-- DATA LISTING --
+===+
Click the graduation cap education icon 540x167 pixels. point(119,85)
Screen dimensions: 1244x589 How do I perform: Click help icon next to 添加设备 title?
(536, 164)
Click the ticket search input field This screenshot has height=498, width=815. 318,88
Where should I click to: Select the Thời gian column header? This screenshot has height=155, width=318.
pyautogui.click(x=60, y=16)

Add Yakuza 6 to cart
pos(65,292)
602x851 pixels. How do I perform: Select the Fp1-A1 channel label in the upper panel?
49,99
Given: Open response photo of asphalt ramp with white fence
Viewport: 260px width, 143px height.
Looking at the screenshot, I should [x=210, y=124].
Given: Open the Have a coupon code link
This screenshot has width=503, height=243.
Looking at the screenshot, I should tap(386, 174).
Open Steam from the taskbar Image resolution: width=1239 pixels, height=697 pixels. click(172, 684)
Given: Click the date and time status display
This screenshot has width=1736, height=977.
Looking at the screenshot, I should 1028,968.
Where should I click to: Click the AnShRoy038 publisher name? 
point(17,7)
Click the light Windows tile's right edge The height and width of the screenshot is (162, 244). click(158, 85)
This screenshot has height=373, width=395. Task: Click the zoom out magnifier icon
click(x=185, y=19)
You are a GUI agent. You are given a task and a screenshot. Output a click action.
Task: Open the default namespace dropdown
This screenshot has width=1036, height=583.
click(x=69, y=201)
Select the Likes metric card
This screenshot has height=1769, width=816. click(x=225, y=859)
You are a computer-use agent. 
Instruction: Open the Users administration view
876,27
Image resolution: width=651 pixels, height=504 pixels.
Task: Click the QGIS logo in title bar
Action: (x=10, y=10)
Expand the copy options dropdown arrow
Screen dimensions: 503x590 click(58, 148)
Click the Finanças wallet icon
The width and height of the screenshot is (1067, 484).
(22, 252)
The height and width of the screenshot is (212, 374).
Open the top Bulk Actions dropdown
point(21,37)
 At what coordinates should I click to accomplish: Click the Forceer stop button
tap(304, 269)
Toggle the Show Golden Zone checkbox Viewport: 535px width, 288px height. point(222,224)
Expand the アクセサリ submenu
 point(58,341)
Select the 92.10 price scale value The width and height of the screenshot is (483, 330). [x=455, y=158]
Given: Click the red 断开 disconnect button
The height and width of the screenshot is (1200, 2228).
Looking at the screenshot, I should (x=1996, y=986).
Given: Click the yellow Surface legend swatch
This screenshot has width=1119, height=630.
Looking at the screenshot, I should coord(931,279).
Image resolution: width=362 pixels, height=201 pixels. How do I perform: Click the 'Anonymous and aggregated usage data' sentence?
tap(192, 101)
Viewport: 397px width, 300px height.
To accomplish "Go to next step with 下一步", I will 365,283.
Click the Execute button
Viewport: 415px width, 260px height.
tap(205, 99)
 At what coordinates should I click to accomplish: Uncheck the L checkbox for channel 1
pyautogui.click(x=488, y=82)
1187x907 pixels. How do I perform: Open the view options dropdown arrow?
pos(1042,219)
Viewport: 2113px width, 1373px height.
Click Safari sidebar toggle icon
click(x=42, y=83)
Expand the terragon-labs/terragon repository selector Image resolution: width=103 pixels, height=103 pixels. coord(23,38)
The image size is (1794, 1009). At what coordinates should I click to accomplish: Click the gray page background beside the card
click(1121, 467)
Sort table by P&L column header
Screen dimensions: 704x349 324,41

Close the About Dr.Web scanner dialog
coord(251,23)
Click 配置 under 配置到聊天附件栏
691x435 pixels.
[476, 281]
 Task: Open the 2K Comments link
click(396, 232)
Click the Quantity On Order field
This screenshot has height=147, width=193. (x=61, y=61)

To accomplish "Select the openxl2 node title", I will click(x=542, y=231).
+===+
-- GIVEN INSTRUCTION --
Reproduce the entire listing above line for line, with no changes to its wording, numbers, or punctuation.

-- RESULT --
Click the graduation cap education icon 540x167 pixels. point(119,85)
Screen dimensions: 1244x589 How do I perform: Click help icon next to 添加设备 title?
(536, 164)
Click the ticket search input field This screenshot has height=498, width=815. 318,88
Where should I click to: Select the Thời gian column header? This screenshot has height=155, width=318.
pyautogui.click(x=60, y=16)

Add Yakuza 6 to cart
pos(65,292)
602x851 pixels. How do I perform: Select the Fp1-A1 channel label in the upper panel?
49,99
Given: Open response photo of asphalt ramp with white fence
Viewport: 260px width, 143px height.
Looking at the screenshot, I should [x=210, y=124].
Given: Open the Have a coupon code link
This screenshot has width=503, height=243.
Looking at the screenshot, I should tap(386, 174).
Open Steam from the taskbar Image resolution: width=1239 pixels, height=697 pixels. click(172, 684)
Given: Click the date and time status display
This screenshot has width=1736, height=977.
Looking at the screenshot, I should 1028,968.
Where should I click to: Click the AnShRoy038 publisher name? 
point(17,7)
Click the light Windows tile's right edge The height and width of the screenshot is (162, 244). click(158, 85)
This screenshot has height=373, width=395. Task: Click the zoom out magnifier icon
click(x=185, y=19)
You are a GUI agent. You are given a task and a screenshot. Output a click action.
Task: Open the default namespace dropdown
This screenshot has width=1036, height=583.
click(x=69, y=201)
Select the Likes metric card
This screenshot has height=1769, width=816. click(x=225, y=859)
You are a computer-use agent. 
Instruction: Open the Users administration view
876,27
Image resolution: width=651 pixels, height=504 pixels.
Task: Click the QGIS logo in title bar
Action: (x=10, y=10)
Expand the copy options dropdown arrow
Screen dimensions: 503x590 click(58, 148)
Click the Finanças wallet icon
The width and height of the screenshot is (1067, 484).
(22, 252)
The height and width of the screenshot is (212, 374).
Open the top Bulk Actions dropdown
point(21,37)
 At what coordinates should I click to accomplish: Click the Forceer stop button
tap(304, 269)
Toggle the Show Golden Zone checkbox Viewport: 535px width, 288px height. point(222,224)
Expand the アクセサリ submenu
 point(58,341)
Select the 92.10 price scale value The width and height of the screenshot is (483, 330). [x=455, y=158]
Given: Click the red 断开 disconnect button
The height and width of the screenshot is (1200, 2228).
Looking at the screenshot, I should (x=1996, y=986).
Given: Click the yellow Surface legend swatch
This screenshot has width=1119, height=630.
Looking at the screenshot, I should coord(931,279).
Image resolution: width=362 pixels, height=201 pixels. How do I perform: Click the 'Anonymous and aggregated usage data' sentence?
tap(192, 101)
Viewport: 397px width, 300px height.
To accomplish "Go to next step with 下一步", I will 365,283.
Click the Execute button
Viewport: 415px width, 260px height.
tap(205, 99)
 At what coordinates should I click to accomplish: Uncheck the L checkbox for channel 1
pyautogui.click(x=488, y=82)
1187x907 pixels. How do I perform: Open the view options dropdown arrow?
pos(1042,219)
Viewport: 2113px width, 1373px height.
Click Safari sidebar toggle icon
click(x=42, y=83)
Expand the terragon-labs/terragon repository selector Image resolution: width=103 pixels, height=103 pixels. coord(23,38)
The image size is (1794, 1009). At what coordinates should I click to accomplish: Click the gray page background beside the card
click(1121, 467)
Sort table by P&L column header
Screen dimensions: 704x349 324,41

Close the About Dr.Web scanner dialog
coord(251,23)
Click 配置 under 配置到聊天附件栏
691x435 pixels.
[476, 281]
 Task: Open the 2K Comments link
click(396, 232)
Click the Quantity On Order field
This screenshot has height=147, width=193. (x=61, y=61)

To accomplish "Select the openxl2 node title", I will click(x=542, y=231).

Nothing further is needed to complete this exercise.